[Exercice proposé]
Répondez aux questions suivantes d'après le texte sur les lois de la conduite humaine.
1. Sur quoi les moralistes s'accordent-ils ?
2. Que faudrait-il déjà posséder pour que la tâche soit facile ?
3. Que constitue la connaissance du cœur humain lorsqu'elle atteint un haut degré ?

[Source]
********************

Par quelle méthode parviendrons-nous à découvrir les lois de la conduite humaine et à concilier les différentes doctrines qui divisent les moralistes ? Ils s’accordent à distinguer de bonnes et de mauvaises actions ; ils se combattent dès qu’on leur demande la raison de leurs jugements. Comment leur prouver qu’ils ne connaissent séparément qu’une partie de la vérité et les amener à faire la paix, en leur révélant toute la vérité ? Si nous avions déjà une psychologie, une sociologie véritablement scientifiques, la tâche serait facile. Mais nous en sommes bien éloignés, et, à voir l’extrême diversité des conditions internes et externes qui déterminent les différents actes, on est porté à désespérer de pouvoir jamais découvrir les lois auxquelles ces actes sont soumis en réalité.

Nous devons cependant reconnaître la possibilité d’arriver à certains résultats. Nous avons au moins une connaissance empirique de la conduite, et les inductions que nous faisons tous les jours et à chaque instant ne nous trompent guère. Comment vivre sans la confiance que nous leur accordons ? Nous sortons sans armes, dans les villes des p ays civilisés, aussi assurés de n’être pas attaqués que de ne pas être écrasés par la chute d’une maison. Nous avons tous, plus ou moins, cette connaissance du cœur humain qui constitue, lorsqu’elle atteint un haut degré, le génie dramatique. Mais cette connaissance, même à ce degré éminent, n’a jamais une valeur scientifique, c’est-à-dire qu’elle ne permet pas de prévoir avec une certitude mathématique les résolutions d’un homme dans des circonstances déterminées ; elle ne vaut que d’une manière générale et en moyenne. L’observation la plus attentive des individus qui nous entourent semble donc insuffisante à nous fournir la solution que nous cherchons.

********************

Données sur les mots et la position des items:

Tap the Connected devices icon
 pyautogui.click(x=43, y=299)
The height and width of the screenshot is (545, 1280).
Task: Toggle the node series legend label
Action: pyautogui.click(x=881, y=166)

********************

[Corrigé]
1. Ils s'accordent à distinguer de bonnes et de mauvaises actions.
2. Une psychologie et une sociologie véritablement scientifiques.
3. Le génie dramatique.